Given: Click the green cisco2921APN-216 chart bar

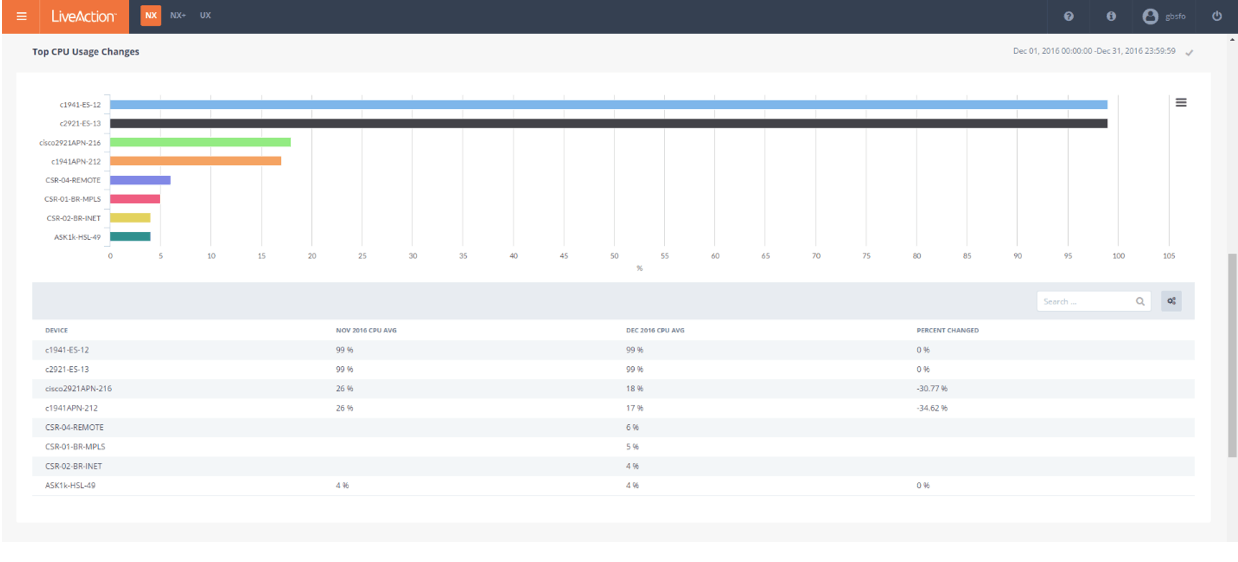Looking at the screenshot, I should 200,142.
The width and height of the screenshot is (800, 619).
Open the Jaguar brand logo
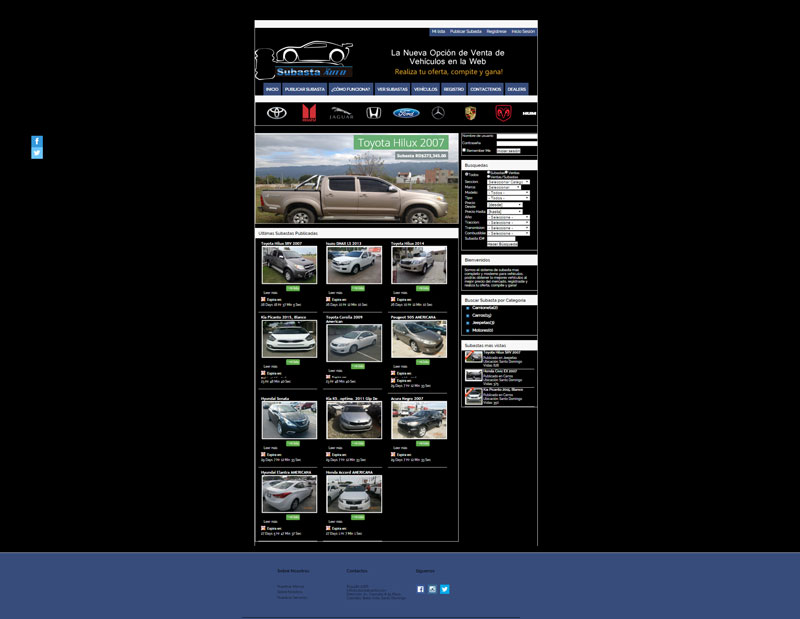342,113
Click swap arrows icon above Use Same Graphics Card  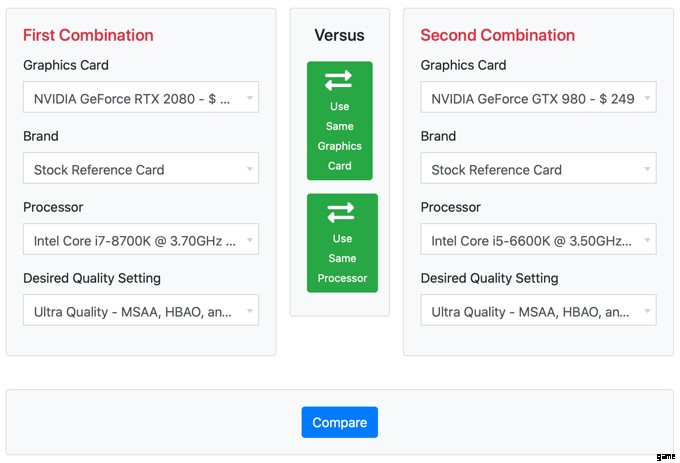pyautogui.click(x=339, y=81)
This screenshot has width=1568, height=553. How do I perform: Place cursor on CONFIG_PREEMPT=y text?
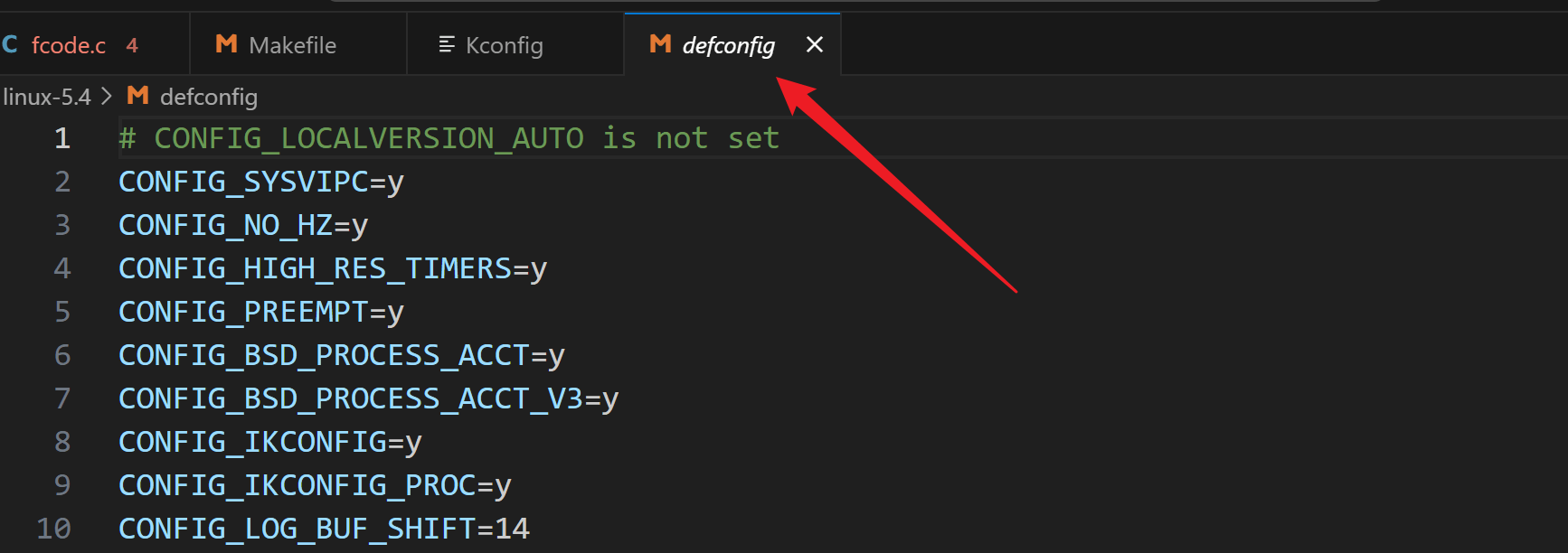(x=260, y=312)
※ ※ ※
**WHAT TO PRODUCE:** From the line with "This screenshot has" to the final line of the entries above, reproduce each line exactly and nothing else; the pictures stay out.

**RESULT OF THIS TASK:**
This screenshot has width=1568, height=553. How do I perform: Place cursor on CONFIG_PREEMPT=y text?
(x=260, y=312)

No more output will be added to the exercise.